• Task details:
Answer these questions using the passage on symbolic polynomials below.
1. Which command returns the zeros of a symbolic polynomial?
2. What value does coeff(y,x,3) return in the example?
3. In the canonical form, how are the symbolic variables sorted?

• Reading passage:
"""

We have learnt that polynomials may be represented by the vector of their coefficient. Using a symbolic variable x we will now create a symbolic polynomial p. Conversely, we can extract the coefficients from a symbolic polynomial using the function coeff(p, x, exponent). The command allroots(p) returns the zeros.

>> a=[3 2 5 7 4];   % coefficients
>> syms x
>> y=polyval(a,x)   % symbolic polynomial
y = 3*x^4+2*x^3+5*x^2+7*x+4   
>> coeff(y,x,3)     % get one coefficient
ans = 2     
>> b=coeff(y,x,4:-1:0)  % or all at once
b = [ 3  2  5  7  4 ]
>> allroots(y)      % same as roots(a)
ans = [ 0.363-1.374i  0.363+1.374i 
          -0.697-0.418i  -0.697+0.418i ]

Up to this point there is little advantage of using symbolic calculations, it is just another way of specifying a problem. The main benefit of symbolic calculations emerges when we are dealing with more than one symbolic variable, or, meaning essentially the same, when our polynomial has nonconstant coefficients. This case can be treated efficiently only with symbolic variables. Notice in the example below how the polynomial y is automatically multiplied through, and brought into a canonical form. In this form the symbolic variables are sorted alphabetically, i.e. z is main variable compared to x. The coefficients can be calculated for each variable separately.

"""

Data entries:

"""

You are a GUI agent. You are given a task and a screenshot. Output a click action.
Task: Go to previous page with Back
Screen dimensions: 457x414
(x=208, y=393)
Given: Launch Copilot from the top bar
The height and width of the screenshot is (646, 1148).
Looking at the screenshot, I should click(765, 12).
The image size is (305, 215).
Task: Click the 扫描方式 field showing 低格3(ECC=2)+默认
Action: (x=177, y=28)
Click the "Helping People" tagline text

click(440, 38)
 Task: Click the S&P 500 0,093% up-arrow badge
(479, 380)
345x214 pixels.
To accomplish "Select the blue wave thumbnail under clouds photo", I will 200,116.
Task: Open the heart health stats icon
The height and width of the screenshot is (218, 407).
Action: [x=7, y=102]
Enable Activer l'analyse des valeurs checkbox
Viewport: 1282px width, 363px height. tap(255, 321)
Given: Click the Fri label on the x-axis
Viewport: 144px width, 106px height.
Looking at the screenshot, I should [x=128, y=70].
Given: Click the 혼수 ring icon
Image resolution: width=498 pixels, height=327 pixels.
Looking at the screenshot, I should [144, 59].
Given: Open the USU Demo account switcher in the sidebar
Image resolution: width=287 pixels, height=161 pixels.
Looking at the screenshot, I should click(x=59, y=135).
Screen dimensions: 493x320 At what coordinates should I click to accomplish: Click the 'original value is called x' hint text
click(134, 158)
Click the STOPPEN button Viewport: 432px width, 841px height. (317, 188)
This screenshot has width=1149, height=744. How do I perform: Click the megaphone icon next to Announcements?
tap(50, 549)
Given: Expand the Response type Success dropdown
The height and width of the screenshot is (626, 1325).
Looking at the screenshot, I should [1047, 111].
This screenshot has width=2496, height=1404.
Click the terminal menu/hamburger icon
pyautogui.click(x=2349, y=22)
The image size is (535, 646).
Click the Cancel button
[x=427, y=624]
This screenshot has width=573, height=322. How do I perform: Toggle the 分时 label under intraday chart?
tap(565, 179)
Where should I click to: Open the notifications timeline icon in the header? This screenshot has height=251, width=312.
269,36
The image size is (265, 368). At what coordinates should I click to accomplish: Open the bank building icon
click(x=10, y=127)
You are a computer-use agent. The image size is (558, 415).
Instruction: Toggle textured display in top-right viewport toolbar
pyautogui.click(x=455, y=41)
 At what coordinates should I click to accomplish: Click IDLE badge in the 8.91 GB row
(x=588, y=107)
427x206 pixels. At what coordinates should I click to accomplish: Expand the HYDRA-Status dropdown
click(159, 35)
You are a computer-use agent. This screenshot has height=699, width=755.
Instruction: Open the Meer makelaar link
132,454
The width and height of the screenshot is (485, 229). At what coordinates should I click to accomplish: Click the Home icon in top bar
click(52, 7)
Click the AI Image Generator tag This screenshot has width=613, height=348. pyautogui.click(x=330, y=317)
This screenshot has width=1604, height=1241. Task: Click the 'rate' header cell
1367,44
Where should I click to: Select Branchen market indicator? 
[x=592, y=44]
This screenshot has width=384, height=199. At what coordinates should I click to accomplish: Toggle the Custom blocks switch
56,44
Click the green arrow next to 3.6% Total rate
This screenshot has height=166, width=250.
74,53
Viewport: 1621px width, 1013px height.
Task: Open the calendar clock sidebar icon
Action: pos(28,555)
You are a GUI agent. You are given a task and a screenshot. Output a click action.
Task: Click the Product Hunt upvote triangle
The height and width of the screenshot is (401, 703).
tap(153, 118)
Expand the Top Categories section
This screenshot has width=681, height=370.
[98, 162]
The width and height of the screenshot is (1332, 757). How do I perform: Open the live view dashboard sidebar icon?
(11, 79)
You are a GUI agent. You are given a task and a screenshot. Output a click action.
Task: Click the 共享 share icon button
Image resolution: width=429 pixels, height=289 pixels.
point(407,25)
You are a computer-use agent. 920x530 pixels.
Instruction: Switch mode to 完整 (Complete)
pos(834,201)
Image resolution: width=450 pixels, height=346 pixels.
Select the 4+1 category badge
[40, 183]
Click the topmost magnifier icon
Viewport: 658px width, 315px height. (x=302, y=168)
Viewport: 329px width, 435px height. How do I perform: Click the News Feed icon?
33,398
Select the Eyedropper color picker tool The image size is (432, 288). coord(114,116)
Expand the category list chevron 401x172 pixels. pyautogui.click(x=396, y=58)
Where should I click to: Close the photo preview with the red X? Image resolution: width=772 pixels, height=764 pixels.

"""

• Exercise output:
1. allroots(p)
2. 2
3. Alphabetically